*** Opening of EXTRACTED RECORDS ***

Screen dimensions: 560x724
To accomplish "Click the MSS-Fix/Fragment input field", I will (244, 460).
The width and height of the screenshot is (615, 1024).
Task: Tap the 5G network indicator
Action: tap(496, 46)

*** Close of EXTRACTED RECORDS ***

**WHAT TO PRODUCE:**
Please write out every record shown above exactly as it reads.

**YOUR SOLUTION:**
Screen dimensions: 560x724
To accomplish "Click the MSS-Fix/Fragment input field", I will (244, 460).
The width and height of the screenshot is (615, 1024).
Task: Tap the 5G network indicator
Action: tap(496, 46)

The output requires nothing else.